§ Prompt:
Print the material without any changes, from its first line through the line containing "click(1152, 31)", with both of those lines included.

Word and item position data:
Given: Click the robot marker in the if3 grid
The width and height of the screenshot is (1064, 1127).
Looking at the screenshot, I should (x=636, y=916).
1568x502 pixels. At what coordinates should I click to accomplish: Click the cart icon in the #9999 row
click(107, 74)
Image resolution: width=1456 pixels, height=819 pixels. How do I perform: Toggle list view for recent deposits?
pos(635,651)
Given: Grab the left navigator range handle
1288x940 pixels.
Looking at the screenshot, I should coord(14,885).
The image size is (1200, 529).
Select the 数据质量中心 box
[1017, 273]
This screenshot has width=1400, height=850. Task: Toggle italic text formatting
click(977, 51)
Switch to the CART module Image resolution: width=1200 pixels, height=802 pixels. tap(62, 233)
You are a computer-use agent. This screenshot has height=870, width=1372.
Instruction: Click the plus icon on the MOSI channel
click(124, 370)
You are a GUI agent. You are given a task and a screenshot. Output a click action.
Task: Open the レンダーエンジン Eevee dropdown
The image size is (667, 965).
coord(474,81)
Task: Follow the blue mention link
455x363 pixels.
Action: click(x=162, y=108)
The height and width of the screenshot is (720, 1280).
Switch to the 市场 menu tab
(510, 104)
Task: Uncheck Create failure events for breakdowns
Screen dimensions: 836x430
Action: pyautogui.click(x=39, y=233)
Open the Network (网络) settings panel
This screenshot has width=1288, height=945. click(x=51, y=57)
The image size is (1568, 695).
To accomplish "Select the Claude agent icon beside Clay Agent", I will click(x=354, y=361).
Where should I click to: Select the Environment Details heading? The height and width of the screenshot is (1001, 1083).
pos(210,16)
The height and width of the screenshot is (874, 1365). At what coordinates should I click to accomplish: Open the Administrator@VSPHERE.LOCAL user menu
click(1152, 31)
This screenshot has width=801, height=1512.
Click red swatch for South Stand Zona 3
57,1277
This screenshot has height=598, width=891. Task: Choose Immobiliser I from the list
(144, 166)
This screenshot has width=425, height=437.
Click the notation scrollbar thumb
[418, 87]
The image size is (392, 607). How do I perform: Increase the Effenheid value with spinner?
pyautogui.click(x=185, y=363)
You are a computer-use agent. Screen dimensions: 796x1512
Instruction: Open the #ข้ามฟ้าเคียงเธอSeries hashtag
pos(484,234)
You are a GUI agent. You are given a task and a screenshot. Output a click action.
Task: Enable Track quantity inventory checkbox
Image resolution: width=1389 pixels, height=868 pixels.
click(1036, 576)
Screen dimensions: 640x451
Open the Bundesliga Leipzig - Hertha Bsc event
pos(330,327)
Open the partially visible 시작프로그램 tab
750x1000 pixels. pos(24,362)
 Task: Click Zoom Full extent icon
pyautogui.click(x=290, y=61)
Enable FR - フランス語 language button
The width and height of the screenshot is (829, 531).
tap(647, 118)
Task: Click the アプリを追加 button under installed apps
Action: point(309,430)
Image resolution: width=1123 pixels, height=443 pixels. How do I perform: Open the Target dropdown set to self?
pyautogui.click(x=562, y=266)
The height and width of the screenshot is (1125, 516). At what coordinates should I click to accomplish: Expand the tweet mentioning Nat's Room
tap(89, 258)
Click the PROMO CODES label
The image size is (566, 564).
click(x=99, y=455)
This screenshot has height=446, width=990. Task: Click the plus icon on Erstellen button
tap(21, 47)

§ Reply:
Given: Click the robot marker in the if3 grid
The width and height of the screenshot is (1064, 1127).
Looking at the screenshot, I should (x=636, y=916).
1568x502 pixels. At what coordinates should I click to accomplish: Click the cart icon in the #9999 row
click(107, 74)
Image resolution: width=1456 pixels, height=819 pixels. How do I perform: Toggle list view for recent deposits?
pos(635,651)
Given: Grab the left navigator range handle
1288x940 pixels.
Looking at the screenshot, I should coord(14,885).
The image size is (1200, 529).
Select the 数据质量中心 box
[1017, 273]
This screenshot has width=1400, height=850. Task: Toggle italic text formatting
click(977, 51)
Switch to the CART module Image resolution: width=1200 pixels, height=802 pixels. tap(62, 233)
You are a computer-use agent. This screenshot has height=870, width=1372.
Instruction: Click the plus icon on the MOSI channel
click(124, 370)
You are a GUI agent. You are given a task and a screenshot. Output a click action.
Task: Open the レンダーエンジン Eevee dropdown
The image size is (667, 965).
coord(474,81)
Task: Follow the blue mention link
455x363 pixels.
Action: click(x=162, y=108)
The height and width of the screenshot is (720, 1280).
Switch to the 市场 menu tab
(510, 104)
Task: Uncheck Create failure events for breakdowns
Screen dimensions: 836x430
Action: pyautogui.click(x=39, y=233)
Open the Network (网络) settings panel
This screenshot has width=1288, height=945. click(x=51, y=57)
The image size is (1568, 695).
To accomplish "Select the Claude agent icon beside Clay Agent", I will click(x=354, y=361).
Where should I click to: Select the Environment Details heading? The height and width of the screenshot is (1001, 1083).
pos(210,16)
The height and width of the screenshot is (874, 1365). At what coordinates should I click to accomplish: Open the Administrator@VSPHERE.LOCAL user menu
click(1152, 31)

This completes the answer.